While child poverty is the most important data element that would be eliminated or made significantly less accurate by the application of any privacy protection that separated children from adults in the data, there are other child well-being measures in the ACS that also would be damaged. These include data on family structure: how many children live with both parents, one parent, no parents, or with grandparents. Other important data that requires the children and the adults to be linked include: Parents lack secure employment; Household has high housing costs; Teens not in school and not working; Young child not in preschool; Child without health insurance; Children in single-parent families; Children in families where household head lacks a high school diploma; Children living in high-poverty areas. (These, with child poverty, are nine of the 16 data points chosen by the Annie E. Casey Foundation for inclusion in its KIDS COUNT data book.)

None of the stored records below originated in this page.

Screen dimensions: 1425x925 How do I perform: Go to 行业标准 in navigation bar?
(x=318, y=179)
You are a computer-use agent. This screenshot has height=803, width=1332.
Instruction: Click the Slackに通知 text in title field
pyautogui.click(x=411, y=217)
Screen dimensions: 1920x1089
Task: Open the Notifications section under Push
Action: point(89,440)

The American Community Survey data is very important in efforts to assess child well-being and improve policy affecting children. All our organizations use it extensively. A recent survey of child advocates also indicates the ACS is widely used among state advocates. The summary of that study (page 16) says, “The data analyzed here underscores the extent to which state and child advocacy organizations make extensive use of the data from the ACS in a variety of ways I doubt there is any other single source of data as important as the ACS for state and local child advocates or researchers.”

We appreciate that the Bureau also reported some data from the 2020 Census using a different privacy protocol that maintained the connection between children and adults. That data, in the Supplemental Demographic and Housing Characteristics (S-DHC) file is the only 2020 Census file which uses a variant of Differential Privacy (DP) that keeps the connection between children and their parents in the data processing step. The S-DHC file uses a variant of differential privacy called PHSafe. These tables are also known as the person-household join tables. Dr. O’Hare analyzed that data. He found that this file contained very little data. He concluded “Compared to the other DHC files the data from the S-DHC files are greatly restricted in terms of geographic levels, race/ethnic groups, and age breaks.

Recently, the Census Bureau announced a principled framework for disclosure avoidance they plan to use going forward. None of the 10 principles listed mention the goal of keeping children attached to their parents in data processing. This suggests that keeping children attached to their parents and producing quality measures of child well-being are not high on the Census Bureau’ priority. Principle 2 is “It Should Support Meaningful Assessment of the Impact of Data Protections on the Availability and Accuracy of the Statistics “. The discussion of the principle is entirely focused on degradation of accuracy. While this is certainly important, we believe that the Bureau should also consider the importance of making the data available. A key factor in this would be whether the data is needed for allocation of federal funding. Child poverty and income data is critical for policy making and for allocating many streams of federal funding. For that reason applying a disclosure avoidance approach that protects the availability and accuracy of that data should be a top priority. If the Bureau adopts a disclosure avoidance approach that involves a privacy “budget”, as formal privacy does, then the need for the data to be available and accurate to allocate federal funds should be a basis for spending more of the privacy budget on producing that data. (We note that the same concern applies to other data that is needed for allocation of federal funds.)

Therefore, we urge the Bureau to develop a privacy protection protocol for the American Community Survey that maintains the connection between adults and children, preserves the child poverty data and other essential data on children, and maximizes the availability of data for smaller geographies, smaller age groups, particular racial and ethnic groups, and other approaches to disaggregated data. No privacy protocol should be adopted if it eliminates or reduces the accuracy of child poverty data.

Thank you for considering these comments.